*TASK ITEM:*
Return every line below exactly as written.

GIVEN RECORDS START

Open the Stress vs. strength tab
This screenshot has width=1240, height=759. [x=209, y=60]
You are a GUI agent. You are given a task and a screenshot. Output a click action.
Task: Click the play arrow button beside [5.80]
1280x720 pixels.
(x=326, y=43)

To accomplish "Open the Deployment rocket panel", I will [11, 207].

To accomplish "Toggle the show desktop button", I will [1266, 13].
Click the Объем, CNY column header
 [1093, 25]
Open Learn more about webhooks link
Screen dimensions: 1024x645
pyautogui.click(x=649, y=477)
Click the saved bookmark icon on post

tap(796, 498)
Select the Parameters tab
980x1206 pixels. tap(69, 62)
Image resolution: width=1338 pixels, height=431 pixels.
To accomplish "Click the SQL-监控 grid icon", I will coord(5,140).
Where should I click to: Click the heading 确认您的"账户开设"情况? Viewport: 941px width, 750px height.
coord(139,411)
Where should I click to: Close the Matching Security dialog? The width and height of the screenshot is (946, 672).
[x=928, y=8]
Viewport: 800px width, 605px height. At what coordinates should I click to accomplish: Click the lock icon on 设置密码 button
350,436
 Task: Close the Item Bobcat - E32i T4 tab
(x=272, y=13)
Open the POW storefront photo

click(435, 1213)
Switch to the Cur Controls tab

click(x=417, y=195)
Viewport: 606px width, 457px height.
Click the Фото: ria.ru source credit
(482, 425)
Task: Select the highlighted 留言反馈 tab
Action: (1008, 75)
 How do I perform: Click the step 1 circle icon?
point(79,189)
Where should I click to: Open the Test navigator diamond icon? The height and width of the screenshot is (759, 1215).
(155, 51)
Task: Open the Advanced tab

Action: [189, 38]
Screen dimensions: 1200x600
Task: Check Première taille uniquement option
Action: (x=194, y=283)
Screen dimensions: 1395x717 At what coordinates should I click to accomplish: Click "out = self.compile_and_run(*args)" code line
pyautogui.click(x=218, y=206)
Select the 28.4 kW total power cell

GIVEN RECORDS END

*EXERCISE RESULT:*
Open the Stress vs. strength tab
This screenshot has width=1240, height=759. [x=209, y=60]
You are a GUI agent. You are given a task and a screenshot. Output a click action.
Task: Click the play arrow button beside [5.80]
1280x720 pixels.
(x=326, y=43)

To accomplish "Open the Deployment rocket panel", I will [11, 207].

To accomplish "Toggle the show desktop button", I will [1266, 13].
Click the Объем, CNY column header
 [1093, 25]
Open Learn more about webhooks link
Screen dimensions: 1024x645
pyautogui.click(x=649, y=477)
Click the saved bookmark icon on post

tap(796, 498)
Select the Parameters tab
980x1206 pixels. tap(69, 62)
Image resolution: width=1338 pixels, height=431 pixels.
To accomplish "Click the SQL-监控 grid icon", I will coord(5,140).
Where should I click to: Click the heading 确认您的"账户开设"情况? Viewport: 941px width, 750px height.
coord(139,411)
Where should I click to: Close the Matching Security dialog? The width and height of the screenshot is (946, 672).
[x=928, y=8]
Viewport: 800px width, 605px height. At what coordinates should I click to accomplish: Click the lock icon on 设置密码 button
350,436
 Task: Close the Item Bobcat - E32i T4 tab
(x=272, y=13)
Open the POW storefront photo

click(435, 1213)
Switch to the Cur Controls tab

click(x=417, y=195)
Viewport: 606px width, 457px height.
Click the Фото: ria.ru source credit
(482, 425)
Task: Select the highlighted 留言反馈 tab
Action: (1008, 75)
 How do I perform: Click the step 1 circle icon?
point(79,189)
Where should I click to: Open the Test navigator diamond icon? The height and width of the screenshot is (759, 1215).
(155, 51)
Task: Open the Advanced tab

Action: [189, 38]
Screen dimensions: 1200x600
Task: Check Première taille uniquement option
Action: (x=194, y=283)
Screen dimensions: 1395x717 At what coordinates should I click to accomplish: Click "out = self.compile_and_run(*args)" code line
pyautogui.click(x=218, y=206)
Select the 28.4 kW total power cell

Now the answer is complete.